Bemerkenswert ist, dass unlängst auch die Bundesnetzagentur und der Vorstand der Technikorganisation VDE die Freigabe des Haushaltssteckers zur Einspeisung befürwortet haben.

Verbraucherzentralen-Vorstand Wolfgang Schuldzinski sieht hier akuten Handlungsbedarf, damit sich möglichst viele Menschen an der Energiewende beteiligen könnten. "Da werden überflüssige bürokratische Hürden aufgebaut, die einen schnelleren Energieumbau verhindern." Der Gesetzgeber solle zügig für eine Vereinheitlichung der Rahmenbedingungen sorgen – bei den Anmeldeformalitäten genauso wie bei den technischen Voraussetzungen.

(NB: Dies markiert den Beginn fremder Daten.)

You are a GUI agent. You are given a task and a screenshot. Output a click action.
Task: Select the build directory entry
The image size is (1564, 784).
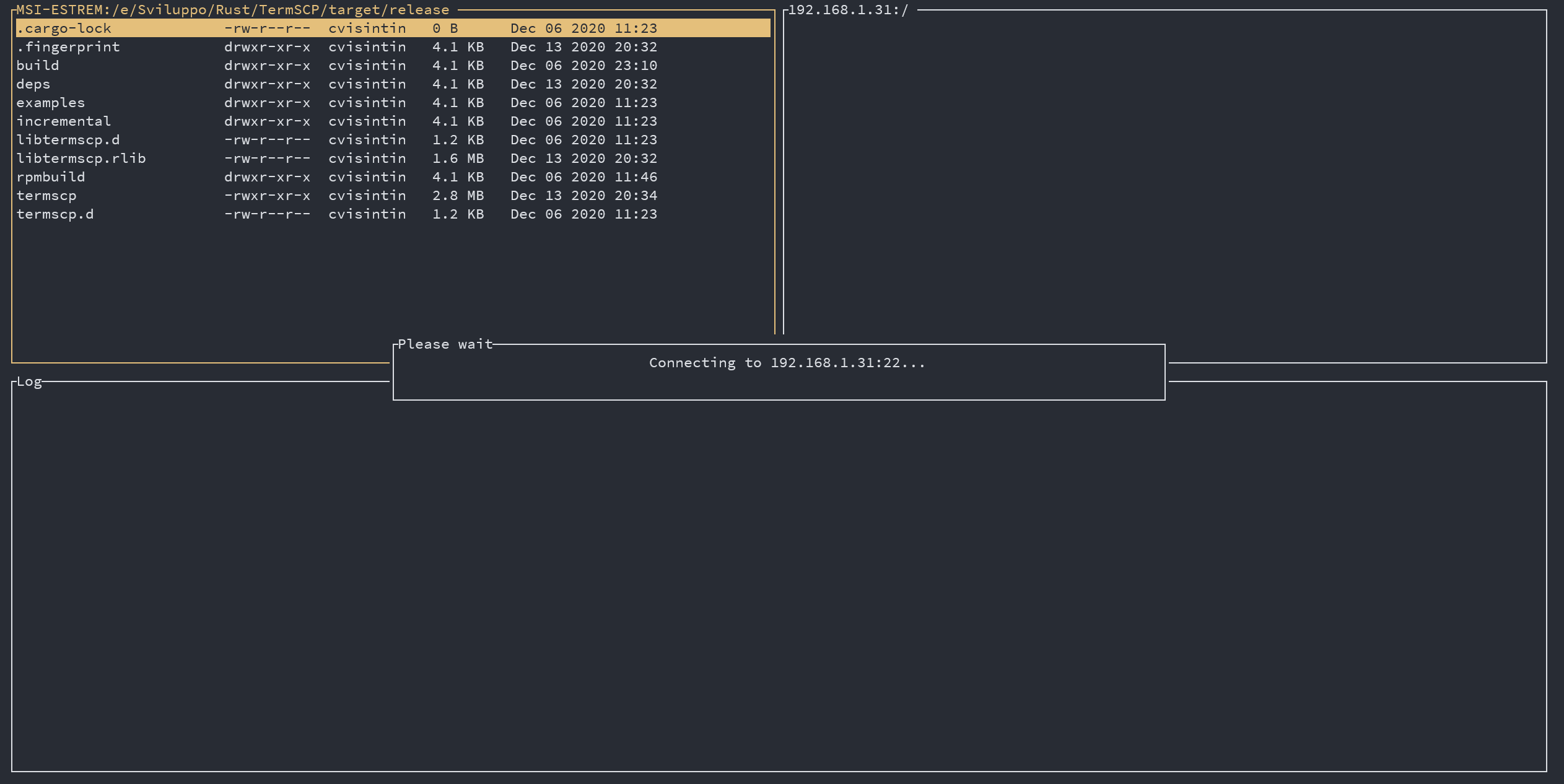38,66
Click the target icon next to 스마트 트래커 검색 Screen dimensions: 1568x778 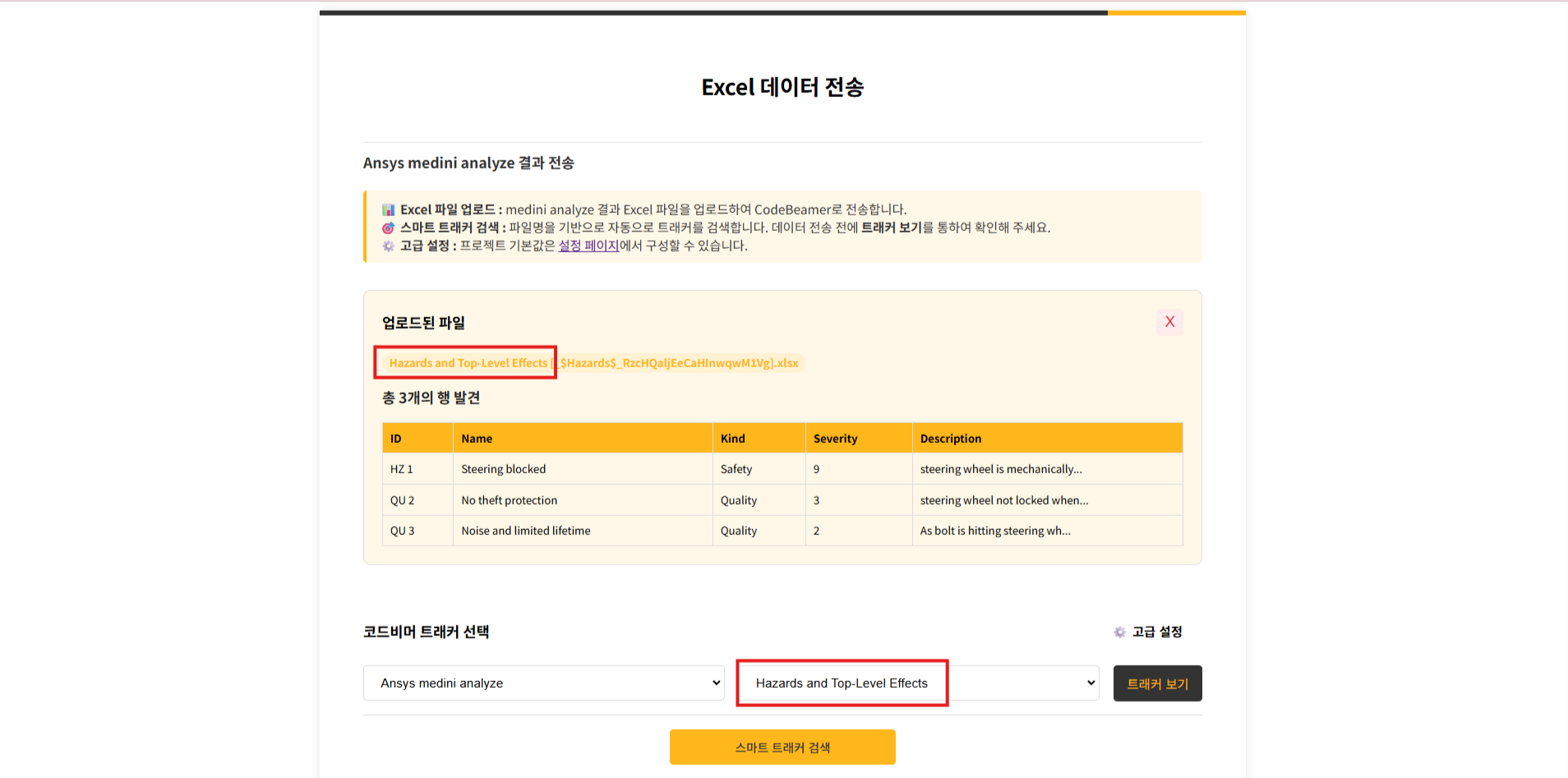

Ähnlich argumentiert die Initiative "Klimaschutz im Bundestag" (KiB), die bei den Abgeordneten Druck für Maßnahmen zur Einhaltung des 1,5‑Grad-Limits der Erderwärmung machen will. Die Organisation hält zehn Millionen Balkonanlagen bis 2030 für möglich.

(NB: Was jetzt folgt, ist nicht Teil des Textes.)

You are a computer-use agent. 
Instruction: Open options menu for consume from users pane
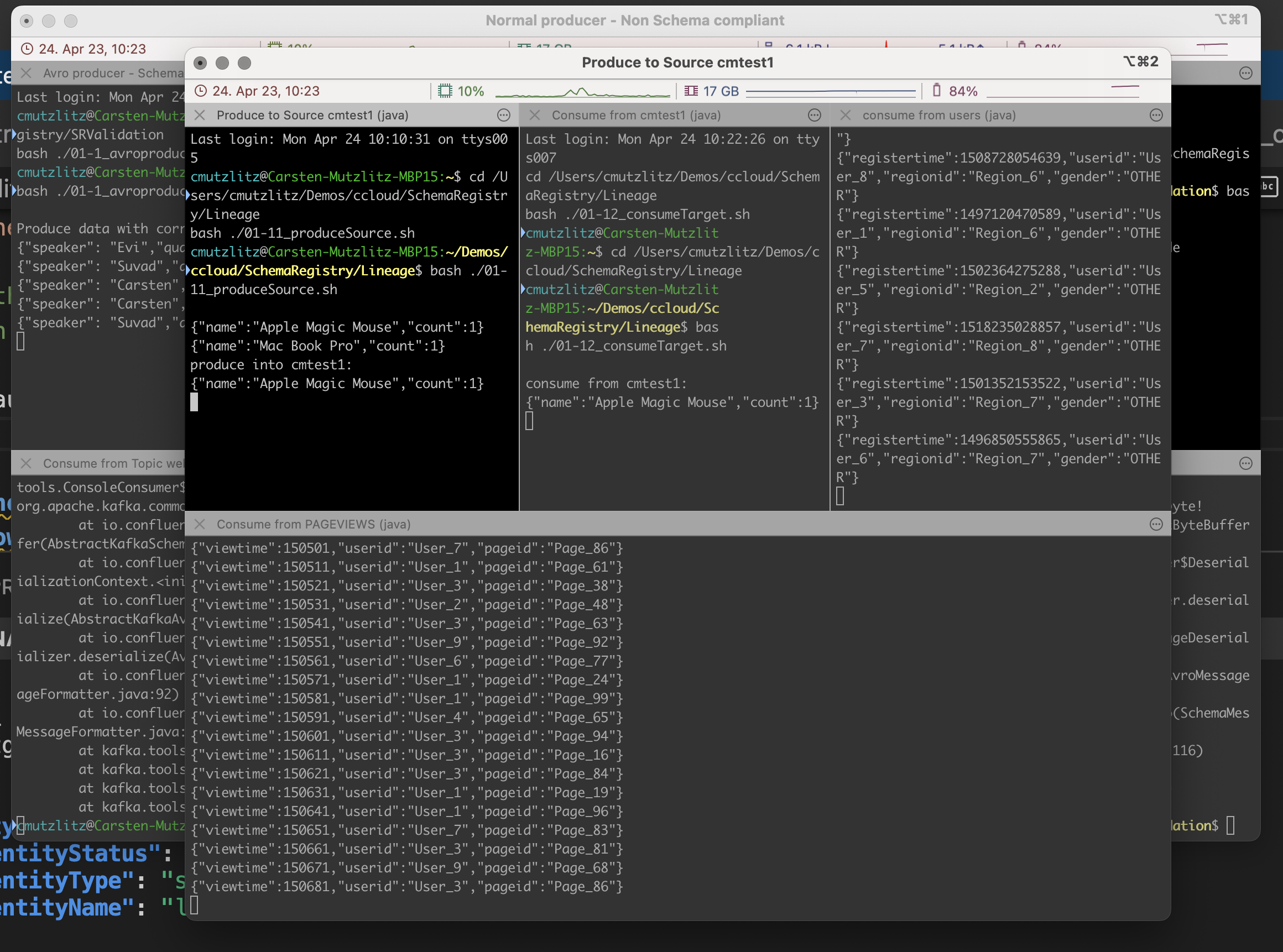click(x=1156, y=115)
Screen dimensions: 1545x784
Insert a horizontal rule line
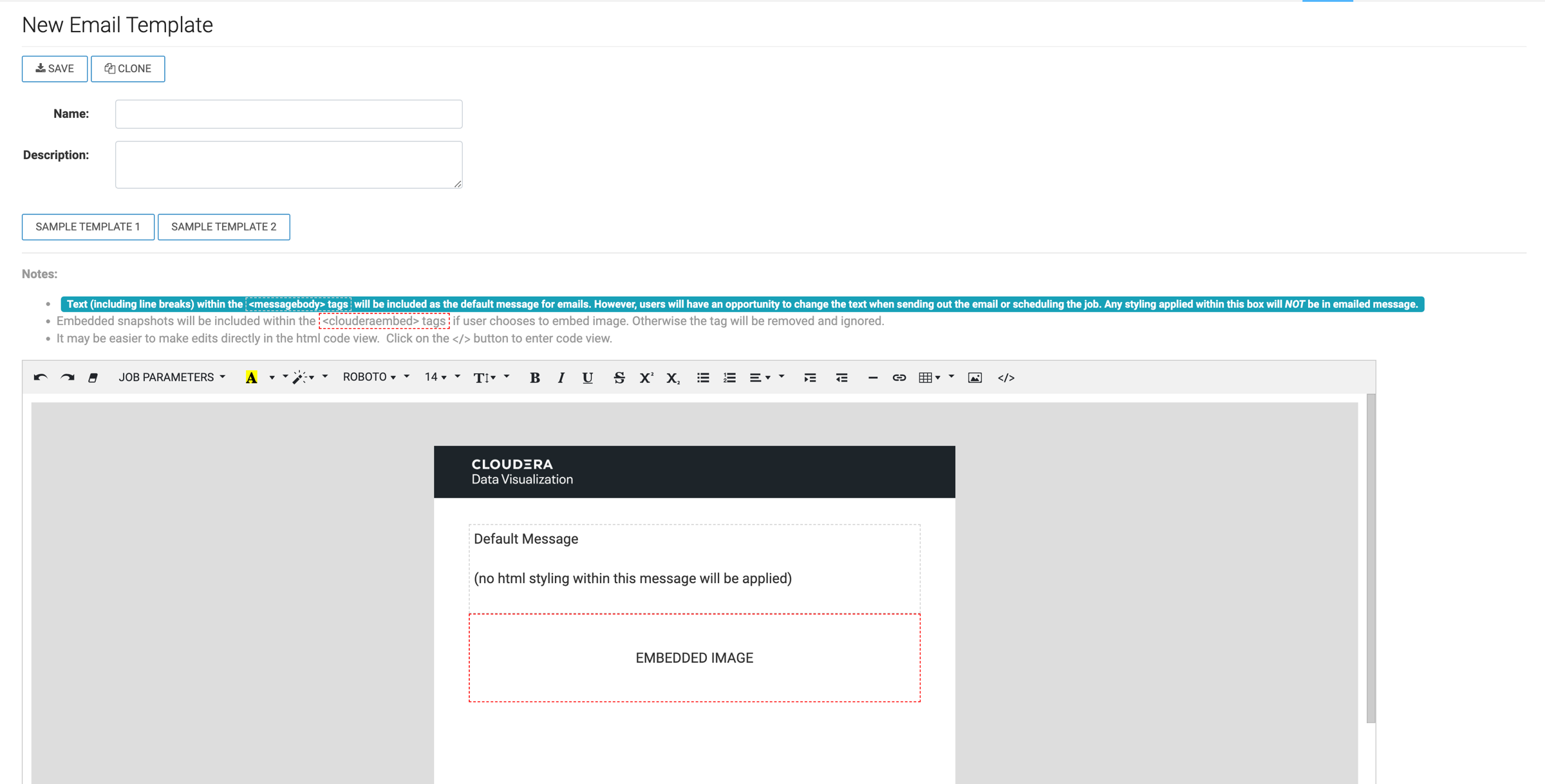(x=872, y=378)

Dazu müsse die Politik die bürokratischen Hürden bei der Netzbetreiber-Anmeldung und der Registrierung im Marktstammregister beseitigen. Diese könnten auch ganz wegfallen, schließlich müssten viel Strom ziehende Wasserkocher oder E‑Herde auch nicht gesondert registriert werden, argumentiert KiB.

Weitere Forderung: Die maximale Wechselrichter-Leistung solle von bisher 600 auf 800 Watt erhöht werden, wie das in der einschlägigen EU-Richtlinie vorgesehen sei und etwa in Österreich auch praktiziert werde.

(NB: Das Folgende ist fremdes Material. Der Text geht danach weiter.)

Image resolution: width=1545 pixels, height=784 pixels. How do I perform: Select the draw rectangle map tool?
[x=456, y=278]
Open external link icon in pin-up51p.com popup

Schon fast Strategie, aber noch nicht Gesetz

Die Chancen, dass die Ampel-Bundesregierung diese Forderungen erfüllt, haben sich verbessert. Der vom Wirtschaftsministerium im März vorgelegte Entwurf für eine neue Photovoltaik-Strategie nennt Punkte wie "Meldepflichten vereinfachen oder streichen" sowie "Schukostecker als 'Energiesteckvorrichtung' ebenfalls zulassen" immerhin als "nächste Schritte und Maßnahmen".

Allerdings sieht das Ministerium nur ein "geringes" Potenzial bei den Solarsteckgeräten im Verhältnis zu Freiflächenanlagen oder Dachanlagen.

Im Strategieentwurf finden sich auch eine Anhebung der 600-Watt-Grenze sowie eine Aufnahme der Balkonanlagen als privilegierte Maßnahmen ins Wohnungseigentumsgesetz und ins Bürgerliche Gesetzbuch. Letzteres würde klarstellen, dass die Installation der Steckeranlagen in einer Eigentums- oder Mietwohnung nicht mehr verweigert werden kann.

Zuständig ist hierfür allerdings nicht das Wirtschaftsministerium von Robert Habeck (Grüne), sondern das Haus von Bundesjustizminister Marco Buschmann (FDP). Buschmann ist einer entsprechenden Forderung, die auch von den Länder-Justizministern aufgestellt wurde, noch nicht nachgekommen.

Was von den Pro-Balkon-Maßnahmen tatsächlich umgesetzt wird, wird man wohl auf dem zweiten "Solargipfel" erfahren, zu dem Habeck für diese Woche eingeladen hat.